* [Records provided]

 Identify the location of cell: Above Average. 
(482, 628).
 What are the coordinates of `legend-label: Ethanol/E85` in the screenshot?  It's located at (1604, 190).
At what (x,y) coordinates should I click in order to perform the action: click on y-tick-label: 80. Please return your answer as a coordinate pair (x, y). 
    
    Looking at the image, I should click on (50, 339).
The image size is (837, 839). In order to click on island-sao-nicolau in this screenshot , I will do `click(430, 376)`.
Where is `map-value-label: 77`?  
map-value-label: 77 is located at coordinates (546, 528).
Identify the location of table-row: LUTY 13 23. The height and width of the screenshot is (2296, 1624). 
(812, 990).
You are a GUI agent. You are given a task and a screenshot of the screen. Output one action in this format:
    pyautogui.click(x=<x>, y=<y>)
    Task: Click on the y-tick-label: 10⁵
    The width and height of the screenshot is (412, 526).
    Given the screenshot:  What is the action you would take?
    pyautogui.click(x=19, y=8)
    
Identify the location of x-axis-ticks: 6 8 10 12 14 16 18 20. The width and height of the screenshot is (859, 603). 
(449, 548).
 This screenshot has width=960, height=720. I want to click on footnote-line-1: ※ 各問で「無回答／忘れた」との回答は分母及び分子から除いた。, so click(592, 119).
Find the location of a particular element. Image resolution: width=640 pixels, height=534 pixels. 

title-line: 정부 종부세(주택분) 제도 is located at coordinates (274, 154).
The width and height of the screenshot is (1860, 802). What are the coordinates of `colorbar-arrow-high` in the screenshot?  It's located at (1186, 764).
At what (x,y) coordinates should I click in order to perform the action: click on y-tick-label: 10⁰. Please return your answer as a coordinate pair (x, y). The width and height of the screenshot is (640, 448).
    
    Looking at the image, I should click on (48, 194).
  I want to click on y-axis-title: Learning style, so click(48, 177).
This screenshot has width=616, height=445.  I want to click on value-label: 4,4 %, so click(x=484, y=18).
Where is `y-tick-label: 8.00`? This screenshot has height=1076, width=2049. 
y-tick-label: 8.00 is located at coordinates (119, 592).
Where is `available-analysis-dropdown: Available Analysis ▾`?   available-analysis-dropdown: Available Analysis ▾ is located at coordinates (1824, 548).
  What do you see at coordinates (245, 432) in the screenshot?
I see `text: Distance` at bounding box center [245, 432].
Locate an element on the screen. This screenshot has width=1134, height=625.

* [Work required] Copy all of the material above word for word, keeping every line and its spacing unchanged.

* [Result of this exercise]
 Identify the location of cell: Above Average. 
(482, 628).
 What are the coordinates of `legend-label: Ethanol/E85` in the screenshot?  It's located at (1604, 190).
At what (x,y) coordinates should I click in order to perform the action: click on y-tick-label: 80. Please return your answer as a coordinate pair (x, y). 
    
    Looking at the image, I should click on (50, 339).
The image size is (837, 839). In order to click on island-sao-nicolau in this screenshot , I will do `click(430, 376)`.
Where is `map-value-label: 77`?  
map-value-label: 77 is located at coordinates (546, 528).
Identify the location of table-row: LUTY 13 23. The height and width of the screenshot is (2296, 1624). 
(812, 990).
You are a GUI agent. You are given a task and a screenshot of the screen. Output one action in this format:
    pyautogui.click(x=<x>, y=<y>)
    Task: Click on the y-tick-label: 10⁵
    The width and height of the screenshot is (412, 526).
    Given the screenshot:  What is the action you would take?
    pyautogui.click(x=19, y=8)
    
Identify the location of x-axis-ticks: 6 8 10 12 14 16 18 20. The width and height of the screenshot is (859, 603). 
(449, 548).
 This screenshot has width=960, height=720. I want to click on footnote-line-1: ※ 各問で「無回答／忘れた」との回答は分母及び分子から除いた。, so click(592, 119).
Find the location of a particular element. Image resolution: width=640 pixels, height=534 pixels. 

title-line: 정부 종부세(주택분) 제도 is located at coordinates (274, 154).
The width and height of the screenshot is (1860, 802). What are the coordinates of `colorbar-arrow-high` in the screenshot?  It's located at (1186, 764).
At what (x,y) coordinates should I click in order to perform the action: click on y-tick-label: 10⁰. Please return your answer as a coordinate pair (x, y). The width and height of the screenshot is (640, 448).
    
    Looking at the image, I should click on (48, 194).
  I want to click on y-axis-title: Learning style, so click(48, 177).
This screenshot has width=616, height=445.  I want to click on value-label: 4,4 %, so click(x=484, y=18).
Where is `y-tick-label: 8.00`? This screenshot has height=1076, width=2049. 
y-tick-label: 8.00 is located at coordinates (119, 592).
Where is `available-analysis-dropdown: Available Analysis ▾`?   available-analysis-dropdown: Available Analysis ▾ is located at coordinates (1824, 548).
  What do you see at coordinates (245, 432) in the screenshot?
I see `text: Distance` at bounding box center [245, 432].
Locate an element on the screen. This screenshot has width=1134, height=625.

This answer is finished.